> **Your goal**
The copy must hold every line from the one with "Given: Select the Line tool in Créer panel" through the end of the listing, word for word, and must hold no pictures.

*** Data in this exercise ***

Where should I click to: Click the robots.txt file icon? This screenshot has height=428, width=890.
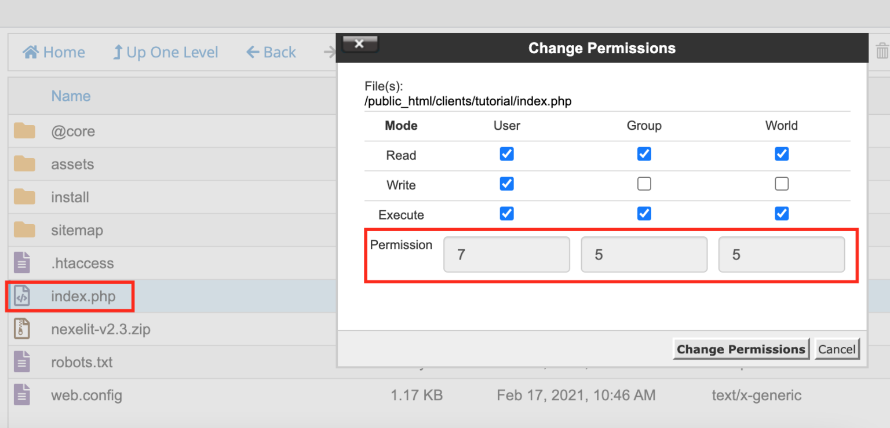click(x=21, y=361)
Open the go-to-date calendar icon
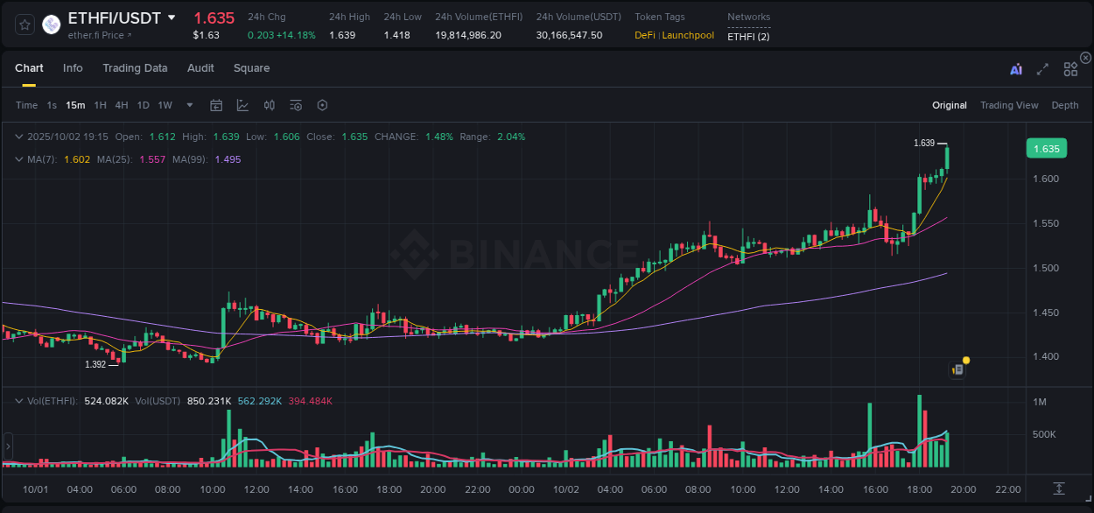1094x513 pixels. point(216,105)
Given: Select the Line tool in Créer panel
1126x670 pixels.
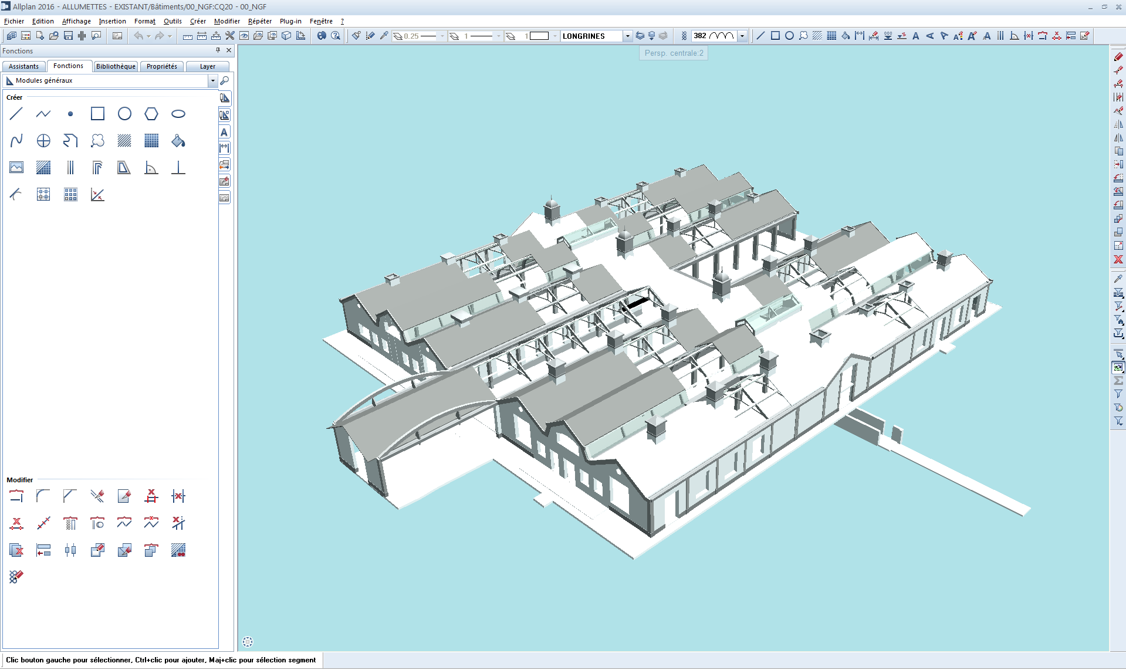Looking at the screenshot, I should [x=16, y=114].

*** End of Data in this exercise ***

> **Task solution**
Given: Select the Line tool in Créer panel
1126x670 pixels.
Looking at the screenshot, I should [x=16, y=114].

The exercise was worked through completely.